BP plc’s board urged shareholders to reject a climate resolution filed by Dutch activist investor Follow This, despite pledging to work with the group last year to draft such a proposal.
Follow This asked the oil major to set and publish targets that are consistent with the goals of the 2015 Paris Agreement on climate change. But BP said the targets would be too rigid and impede its efforts to become a “net zero company” by 2050.
European oil majors are facing pressure from shareholders, governments and even the broader financial industry to slash emissions and clean up the energy they produce. BP last year vowed to cut back fossil fuel output and increase spending on renewables. Yet the company, along with dozens of others, hasn’t fully disclosed how it’ll erase net emissions, according to Climate Action 100+.
BP’s appeal to shareholders comes three months after the London-based firm said that while it had engaged with Follow This, the two parties had failed to agree on the wording of a joint resolution. The activist group’s proposal is due to be put before shareholders at the May 12 annual general meeting.

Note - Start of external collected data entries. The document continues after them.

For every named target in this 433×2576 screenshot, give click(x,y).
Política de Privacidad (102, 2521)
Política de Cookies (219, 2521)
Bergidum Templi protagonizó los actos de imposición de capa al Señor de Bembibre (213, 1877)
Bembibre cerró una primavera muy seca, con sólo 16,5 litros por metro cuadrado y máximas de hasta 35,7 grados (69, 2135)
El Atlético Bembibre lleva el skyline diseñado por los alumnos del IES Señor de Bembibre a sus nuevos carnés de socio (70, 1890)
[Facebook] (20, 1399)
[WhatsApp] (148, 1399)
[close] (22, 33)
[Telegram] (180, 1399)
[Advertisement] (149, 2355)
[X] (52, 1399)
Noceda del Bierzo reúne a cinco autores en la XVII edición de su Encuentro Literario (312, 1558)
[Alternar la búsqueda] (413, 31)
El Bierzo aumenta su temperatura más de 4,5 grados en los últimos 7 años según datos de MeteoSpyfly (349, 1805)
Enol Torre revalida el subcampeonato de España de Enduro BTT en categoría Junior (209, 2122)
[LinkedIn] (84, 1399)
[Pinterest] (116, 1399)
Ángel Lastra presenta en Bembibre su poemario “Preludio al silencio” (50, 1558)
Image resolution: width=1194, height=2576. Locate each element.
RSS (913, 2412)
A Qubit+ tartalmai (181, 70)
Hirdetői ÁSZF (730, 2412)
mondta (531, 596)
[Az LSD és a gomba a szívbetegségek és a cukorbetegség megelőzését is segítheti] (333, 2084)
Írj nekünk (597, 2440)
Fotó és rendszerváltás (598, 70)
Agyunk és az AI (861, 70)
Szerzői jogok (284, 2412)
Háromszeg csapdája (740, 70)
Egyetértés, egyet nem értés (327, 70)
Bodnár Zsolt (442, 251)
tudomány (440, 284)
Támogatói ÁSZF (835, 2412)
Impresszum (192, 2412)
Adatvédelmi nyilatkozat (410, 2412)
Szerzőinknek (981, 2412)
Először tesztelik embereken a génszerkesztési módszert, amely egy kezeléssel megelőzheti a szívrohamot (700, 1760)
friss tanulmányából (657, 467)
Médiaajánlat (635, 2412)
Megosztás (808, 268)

BP has said that adopting the resolution would constrain its ability to adjust its climate strategy “to changing circumstances.” European peer Royal Dutch Shell Plc made a similar argument in a debate with Follow This founder Mark van Baal in 2019, saying it wanted flexibility to revise its ambitions rather than being tied to targets.
Greenhouse gas emissions from BP’s own operations fell 16 per cent last year, largely thanks to the sale of carbon-intensive assets in Alaska and a drop in fuel demand amid the pandemic. The company also reduced the absolute oil and gas emissions produced by its customers by nine per cent, though that excludes its stake in Russia’s Rosneft PJSC, which plans to ramp up output from its massive Vostok Oil project in the next six years.
BP said last September that it expects absolute emissions from the sale of its products to grow out to 2030, before subsequently declining.
In a statement on Friday, Van Baal said Follow This had “taken all of BP’s input into account, but increasing emissions is completely off-limits.”